Questions to answer.
A) According to the interview about empathy and trauma-informed care, what did AW start training in after recognizing a gap in practical skills?
B) Carry on the interview about empathy and trauma-informed care, picking up after its final line.

TTS: What current issues are you most passionate about and what are you doing to make an impact/change in your community?

AW: I’m big on empathy. My whole life I’ve been deeply intuitive and sensitive to those around me, their moods, their energy, what would potentially ease or agitate a situation further. This is what channeled me into public health and later what piqued my interest in trauma-informed care. Unsurprisingly, studying cultural competency is a lot different than providing services to populations that are limitlessly diverse in practice. After recognizing this gap in my practical skills, I began training in trauma-informed care practices. Working in a space where systematic and individualized trauma is so prevalent has made it painfully obvious that I cannot provide high quality culturally competent care if I do not establish safety, trust, and transparency before committing myself to collaborative empowerment and activism. TIC asks us to relinquish the attitudes and belief systems that the hierarchies, bureaucracies and pressures of conforming to ‘rightness’ and perfection tell us to keep clenched tightly to our chests. I work in healthcare, so the application may be more obvious, but I think valuing and developing emotional intelligence in all spaces can improve life in all spaces. Daily, I am overwhelmed by the differences between myself and those I serve. I consistently doubt my expertise, my capacity to understand and my ability to help. But this just allows me to openly learn…to embrace uncomfortable moments as opportunities to expand my understanding of my community and my world. These are the moments I am passionate about.

Items listed in a dataset.
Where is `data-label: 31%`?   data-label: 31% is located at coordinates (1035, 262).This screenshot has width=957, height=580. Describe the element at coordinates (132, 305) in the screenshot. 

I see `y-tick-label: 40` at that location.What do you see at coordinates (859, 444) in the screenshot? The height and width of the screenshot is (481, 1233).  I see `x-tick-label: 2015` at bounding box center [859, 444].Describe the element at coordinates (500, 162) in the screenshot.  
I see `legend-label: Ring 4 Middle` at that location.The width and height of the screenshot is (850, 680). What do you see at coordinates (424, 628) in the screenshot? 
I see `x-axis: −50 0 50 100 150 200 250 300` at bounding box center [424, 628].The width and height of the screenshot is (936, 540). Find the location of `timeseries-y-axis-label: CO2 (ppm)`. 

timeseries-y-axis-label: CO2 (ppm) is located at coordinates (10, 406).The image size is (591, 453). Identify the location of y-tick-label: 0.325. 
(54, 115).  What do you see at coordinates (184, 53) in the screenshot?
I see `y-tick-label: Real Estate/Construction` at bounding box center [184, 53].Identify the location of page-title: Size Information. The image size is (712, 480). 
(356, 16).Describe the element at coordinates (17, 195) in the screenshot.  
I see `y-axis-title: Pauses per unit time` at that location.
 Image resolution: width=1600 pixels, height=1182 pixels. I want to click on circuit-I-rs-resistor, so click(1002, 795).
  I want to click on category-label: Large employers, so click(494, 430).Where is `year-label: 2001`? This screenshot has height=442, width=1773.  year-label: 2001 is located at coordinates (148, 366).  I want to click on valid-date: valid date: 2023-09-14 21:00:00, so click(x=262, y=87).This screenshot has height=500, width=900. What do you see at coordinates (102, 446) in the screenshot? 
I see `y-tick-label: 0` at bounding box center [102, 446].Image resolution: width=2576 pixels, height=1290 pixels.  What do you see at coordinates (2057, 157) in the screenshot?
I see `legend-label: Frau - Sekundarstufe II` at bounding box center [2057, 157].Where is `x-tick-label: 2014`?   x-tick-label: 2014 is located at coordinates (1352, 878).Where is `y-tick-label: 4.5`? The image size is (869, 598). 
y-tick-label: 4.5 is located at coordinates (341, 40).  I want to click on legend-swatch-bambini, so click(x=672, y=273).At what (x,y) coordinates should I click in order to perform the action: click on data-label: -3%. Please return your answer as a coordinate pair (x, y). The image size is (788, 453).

Your written answers.
A) AW began training in trauma-informed care practices.

B)
TTS: What is a #hashtag that embodies this or embodies how you feel about TTS?

AW: I don’t really have a profound hashtag, but this is a sentiment I think is important:

The ideas that will save our generation, our children’s generation, are not coming from people who don’t challenge themselves and others. Being unapologetically uncool and dissecting my strengths and the environment that permits my strengths to exist is what I care about. I’m an undeniable maximalist. I will do too much ‘til the day I go over the rainbow bridge. I am pushy, I am demanding, I am challenging, I am self-centered, I am unconventional, I am a real piece of work. But am I supposed to be done workshopping who I am at 23? Are we ever done? Being better takes work and ongoing learning and unlearning and relearning. If we don’t risk being uncool or wrong or unpopular we will never know what could have been better, more universal, more inclusive.

But also check out #babyreptiles because they are very cute and that is important too!

TTS: What are you passionate about?

AW: The stuff I’m most passionate about is culturally competent sex education, healthy sex communication, trauma informed care, community building, etc. I wanted that to be the sole focus of my early career but found that I couldn’t do that work any justice at the community level without working alongside racial equity. As part of my job I work on our Inclusion, Diversity, Equity, and Awareness (IDEA) committee where I am a founding member of our Racial Equity Subcommittee. I care about enfranchising white folks into racial equity work in a meaningful and purposeful way.